REQUIRED ACTION:
Exclude the pictures, then restate every entry below exactly.

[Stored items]
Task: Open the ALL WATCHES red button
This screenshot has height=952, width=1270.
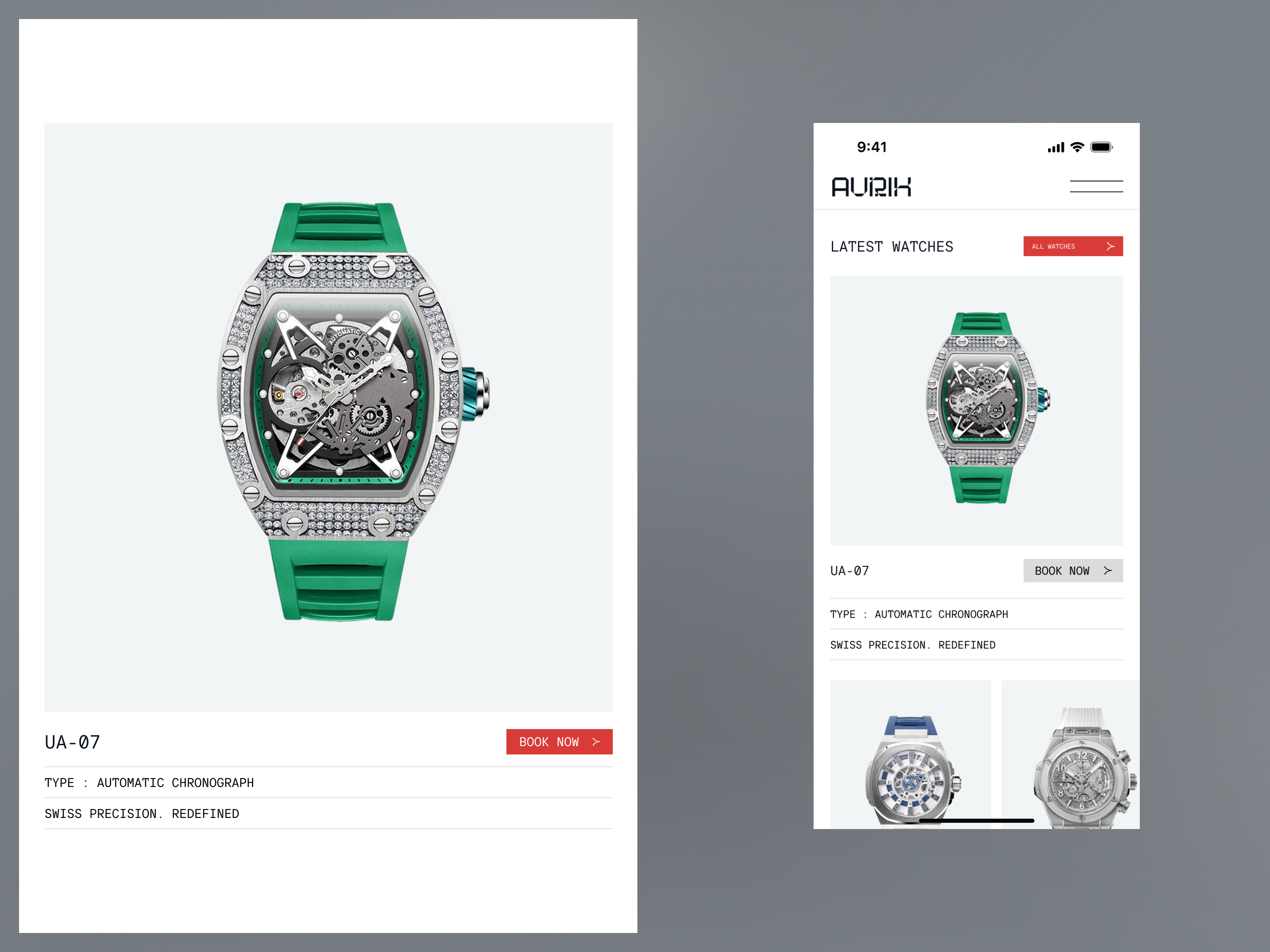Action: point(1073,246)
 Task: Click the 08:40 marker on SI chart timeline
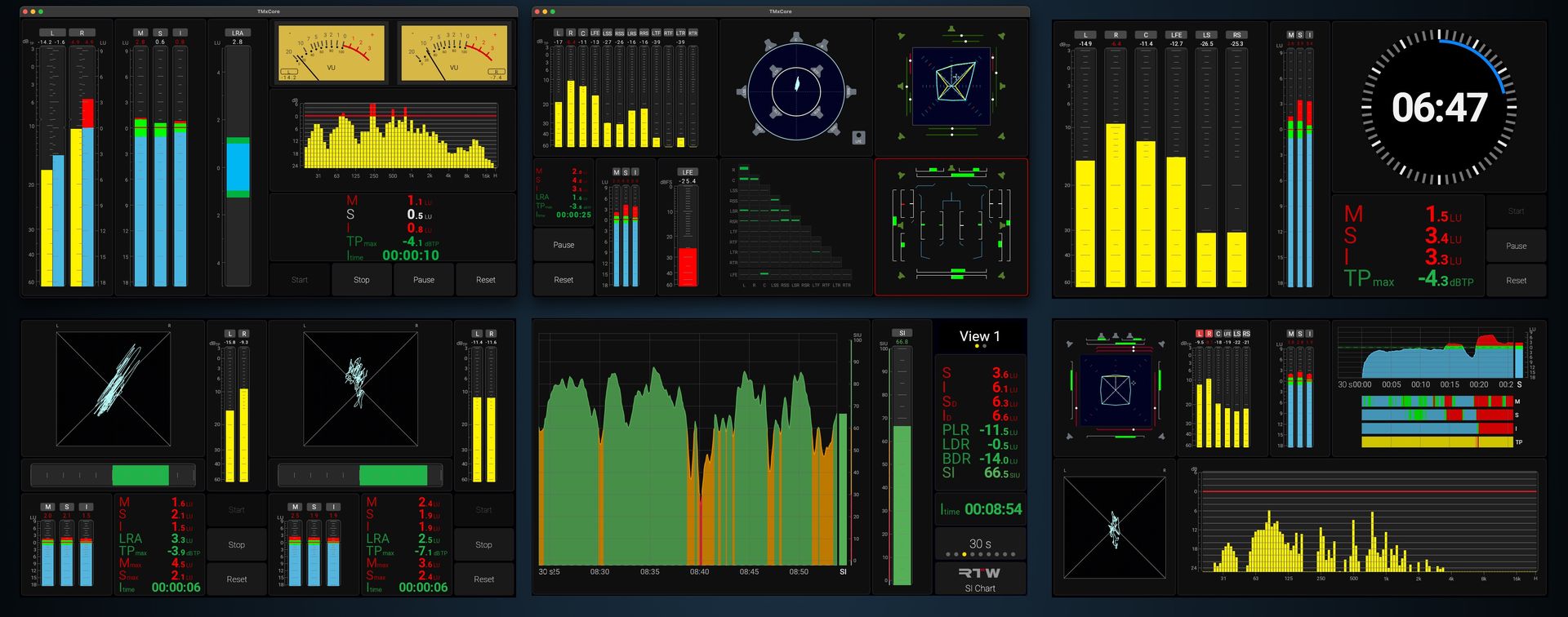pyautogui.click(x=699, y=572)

TASK ANSWER:
Task: Open the ALL WATCHES red button
This screenshot has height=952, width=1270.
Action: point(1073,246)
 Task: Click the 08:40 marker on SI chart timeline
pyautogui.click(x=699, y=572)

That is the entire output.